Laparoscopic Rectosigmoidectomy with Transvaginal Specimen Extraction for Intestinal Endometriosis

Maurilio Toscano de Lucena, MD, DSc, Gabriel Guerra Cordeiro, BSc, Mauro Monteiro, MD, MSc

Video Summary

To reduce surgical trauma, the NOSE technique (Natural Orifice Specimen Extraction) was chosen: lower postoperative morbidity, better aesthetic result, and shorter hospital stay. The surgery was performed without complications. Minimally invasive resection of the structures with transvaginal removal was utilized to avoid any new incisions, such as Pfannenstiel. Considering the patient selection, NOSE technique can provide advantages compared to the conventional approaches without compromising the execution of the procedures.


Teaching Points

Patient Preparation

  1. Low-residue diet 24 hours before surgery
  2. Two phosphate-based enemas, the first one the night before and the second one 2 hours before surgery
  3. Fasting for 8 hours before the procedure
  4. Antibiotic prophylaxis during anesthesia induction (ceftriaxone and metronidazole)

Patient Position

Dorsal decubitus in a slight (20°) Trendelenburg position

Critical Steps

  1. Port placement
  2. Identify endometriotic lesions
  3. Total hysterectomy with transvaginal extraction
  4. Left paracolic gutter mobilization, followed by splenic flexure partial mobilization
  5. Medial and posterior rectosigmoid dissection
  6. Transvaginal extraction of the intestinal segment
  7. Anastomosis, intraoperative air leak test, and closure

Technical Tips

  1. Identification and dissection of the ureters (ureterolysis) and pelvic autonomic nerves (neurolysis), following anatomical spaces, such as pararectal and retrorectal, to avoid injuries.
  2. No need for high ligation of the inferior mesenteric artery and complete mobilization of the splenic flexure (not an oncological surgery). In addition, dissection can be performed closer to the intestinal wall.

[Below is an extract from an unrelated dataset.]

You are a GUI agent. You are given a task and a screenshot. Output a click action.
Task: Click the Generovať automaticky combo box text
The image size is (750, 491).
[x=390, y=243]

Potential Areas for Injury/Complication

  1. Nerve injury (inferior hypogastric plexus, superior hypogastric plexus, and splanchnic nerves) during the dissection of structures and pelvic peritonectomy. Endometriosis is a benign disorder; therefore, it is important to preserve urinary, evacuatory, and sexual functions, especially in young patients.
  2. Ureteral injury also in the dissection of structures and pelvic peritonectomy
  3. Colorectal anastomosis. This is assessed intraoperatively by analyzing doughnuts for completeness and performing the air leak test.